David W. Oslin, MD, is a Professor of Psychiatry and Staff Physician at the CPL. Michael J. Crescenz VA Medical Center in Philadelphia. He serves as the Director of the VISN 4 Mental Illness, Research, Education and Clinical Center (MIRECC) and is the Chief of Behavioral Health at the VA Medical Center. He is also the Vice Chair of Veterans Health in the Department of Psychiatry at the Perelman School of Medicine, University of Pennsylvania. His research expertise includes Geriatric and Addiction Psychiatry, with a focus on Veterans' behavioral health. Dr.
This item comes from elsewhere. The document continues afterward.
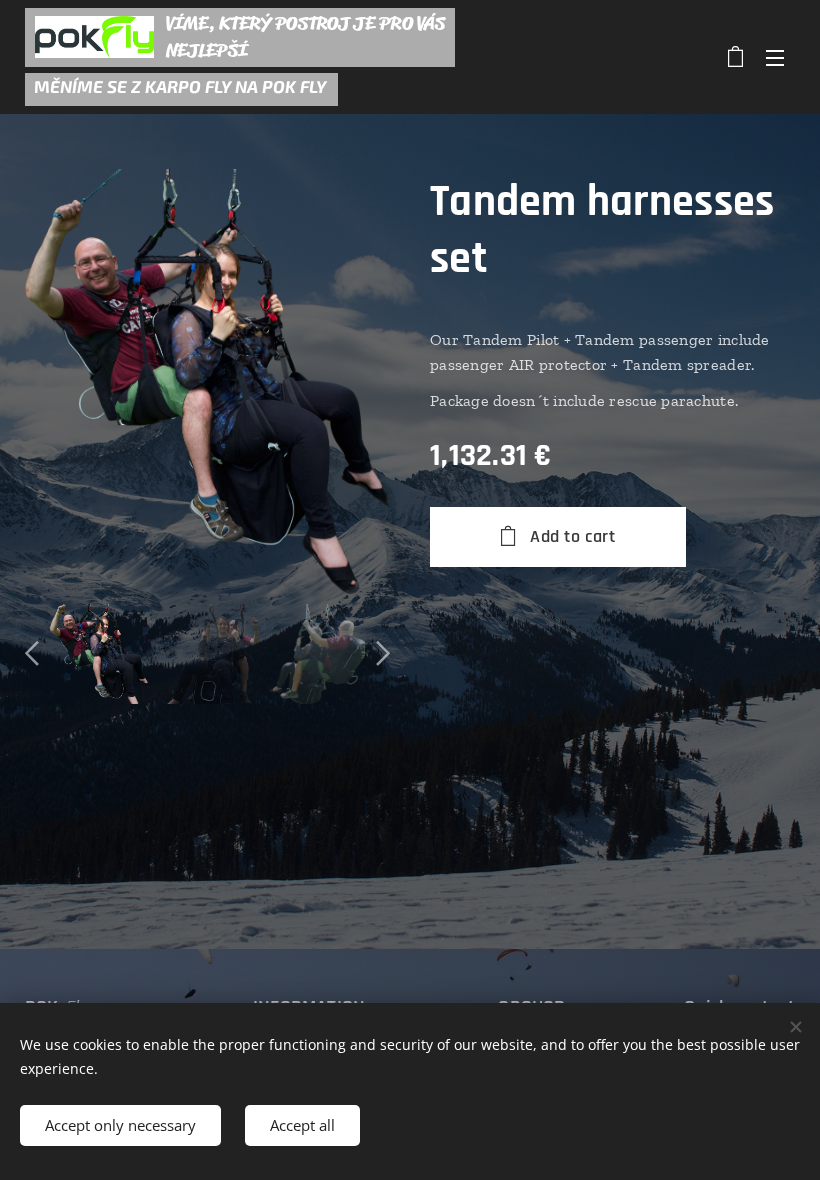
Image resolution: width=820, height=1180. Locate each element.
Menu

Oslin's educational background includes a B.S. in Biology with a Mathematics minor from the University of Richmond, an M.D. from the University of Virginia, and he is affiliated with the Perelman School of Medicine at the University of Pennsylvania.

Research topics

  • Psychiatry
  • Medicine
  • Biology
  • Psychology
  • Clinical psychology
  • Medical emergency
  • Pharmacology
  • Internal medicine
  • Genetics
  • Physical therapy

Selected publications

  • A pilot study of pharmacogenomic testing as a tool to enhance depression care in Veterans

    The Pharmacogenomics Journal · 2026-04-01

    articleSenior author
  • Persistent benefit of pharmacogenomic testing on initial remission and response rates in patients with major depressive disorder

    Frontiers in Pharmacology · 2025-10-30 · 4 citations

    articleOpen accessSenior author

    Background: In patients with major depressive disorder (MDD), achieving remission and/or response may take many months because of the lengthy trial-and-error process often needed to identify effective medication. Pharmacogenomic testing is a prescribing tool that has been shown to improve remission and response rates for MDD patients, but data describing its impact over time is limited. The objective of this study was to determine whether pharmacogenomic-guided treatment increases the rate of remission and response over time in patients with MDD, and if so, to assess the persistence of that effect. Methods: analysis of the PRIME Care (Precision Medicine in Mental Healthcare) randomized clinical trial, a pragmatic trial that compared pharmacogenomic-guided treatment with usual care among veterans with depression. Participants were recruited at 22 Department of Veterans Affairs medical centers by 676 clinicians and were randomized to the pharmacogenomic-guided arm or the usual care arm. Multivariate Cox proportional hazards models were used to estimate hazard ratios (HR) and 95% confidence intervals (CI) for associations between study arm (pharmacogenomic-guided treatment or usual care) and the first instance of response or remission as assessed by the Patient Health Questionnaire-9 (PHQ-9) scale. Results: 1,764 (90.7%) of the 1,944 veterans who participated in the PRIME Care trial had sufficient visit data to be included in this analysis. Patients who received pharmacogenomic-guided treatment had higher rates of remission (HR [95% CI] = 1.27 [1.05, 1.53]; p = 0.015) and response (HR [95% CI] = 1.21 [1.05, 1.40]; p = 0.010) at any time relative to patients receiving usual care. Schoenfeld residuals tests were not statistically significant for remission (p = 0.931) or response (p = 0.112), providing no evidence that the benefit due to pharmacogenomic-guided treatment changed over the 24-week period. Conclusion: Pharmacogenomic-guided treatment led to faster initial remission and response in patients with MDD, and this benefit persisted over 6 months with no evidence of changing over time.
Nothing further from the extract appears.